(Saved data entries)
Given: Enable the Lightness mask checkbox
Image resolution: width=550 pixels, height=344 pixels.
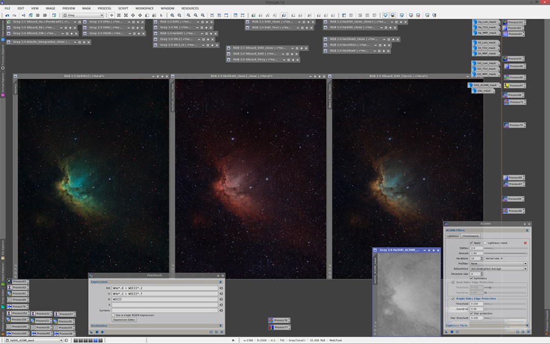Looking at the screenshot, I should pos(485,243).
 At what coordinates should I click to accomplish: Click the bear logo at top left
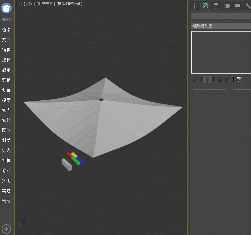[6, 8]
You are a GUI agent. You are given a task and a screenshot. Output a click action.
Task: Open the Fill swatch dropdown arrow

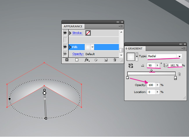(x=92, y=47)
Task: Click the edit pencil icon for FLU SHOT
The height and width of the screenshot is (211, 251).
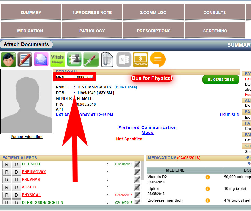Action: click(x=137, y=164)
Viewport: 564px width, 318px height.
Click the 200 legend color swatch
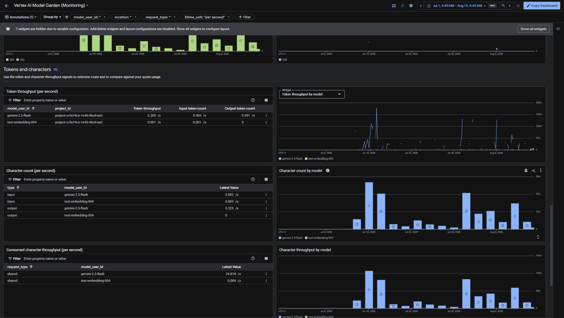pos(8,60)
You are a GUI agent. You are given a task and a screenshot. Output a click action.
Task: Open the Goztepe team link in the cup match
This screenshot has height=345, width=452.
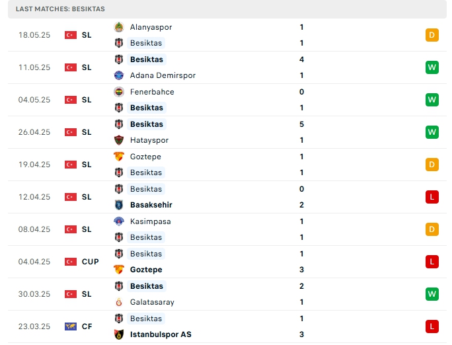pyautogui.click(x=146, y=270)
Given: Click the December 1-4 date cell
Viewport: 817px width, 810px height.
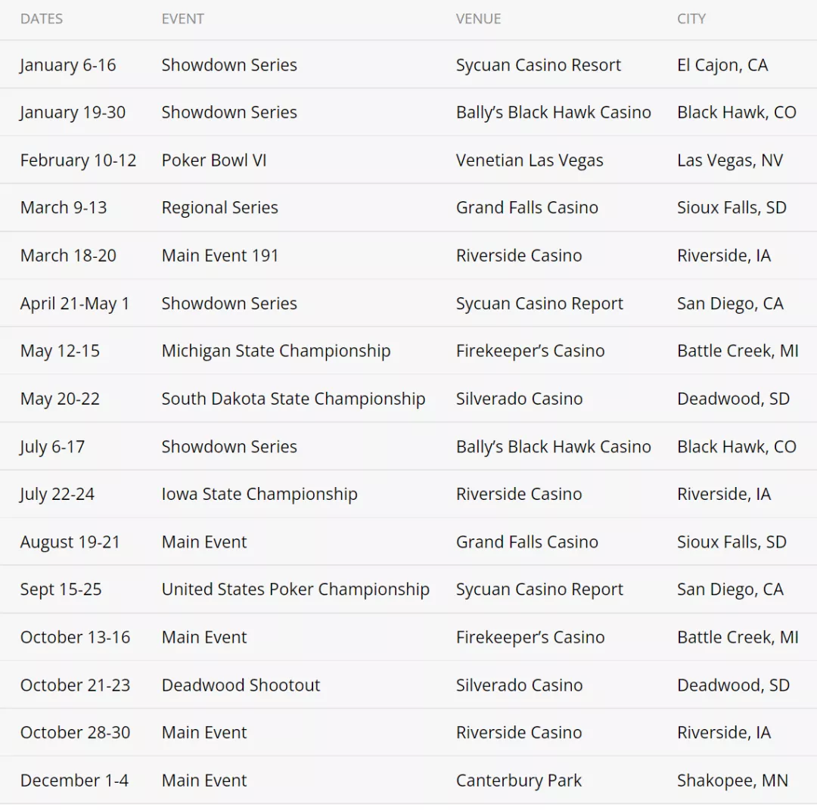Looking at the screenshot, I should 74,781.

EXERCISE AIM: The records above must be copied exactly, with no pictures carried over.

OUTPUT OF THE EXERCISE:
Given: Enable the Lightness mask checkbox
Image resolution: width=550 pixels, height=344 pixels.
Looking at the screenshot, I should pos(485,243).
 At what coordinates should I click to accomplish: Click the bear logo at top left
[6, 8]
You are a GUI agent. You are given a task and a screenshot. Output a click action.
Task: Open the Fill swatch dropdown arrow

(x=92, y=47)
Task: Click the edit pencil icon for FLU SHOT
The height and width of the screenshot is (211, 251).
Action: click(x=137, y=164)
Viewport: 564px width, 318px height.
Click the 200 legend color swatch
pos(8,60)
You are a GUI agent. You are given a task and a screenshot. Output a click action.
Task: Open the Goztepe team link in the cup match
This screenshot has height=345, width=452.
pyautogui.click(x=146, y=270)
Given: Click the December 1-4 date cell
Viewport: 817px width, 810px height.
Looking at the screenshot, I should 74,781.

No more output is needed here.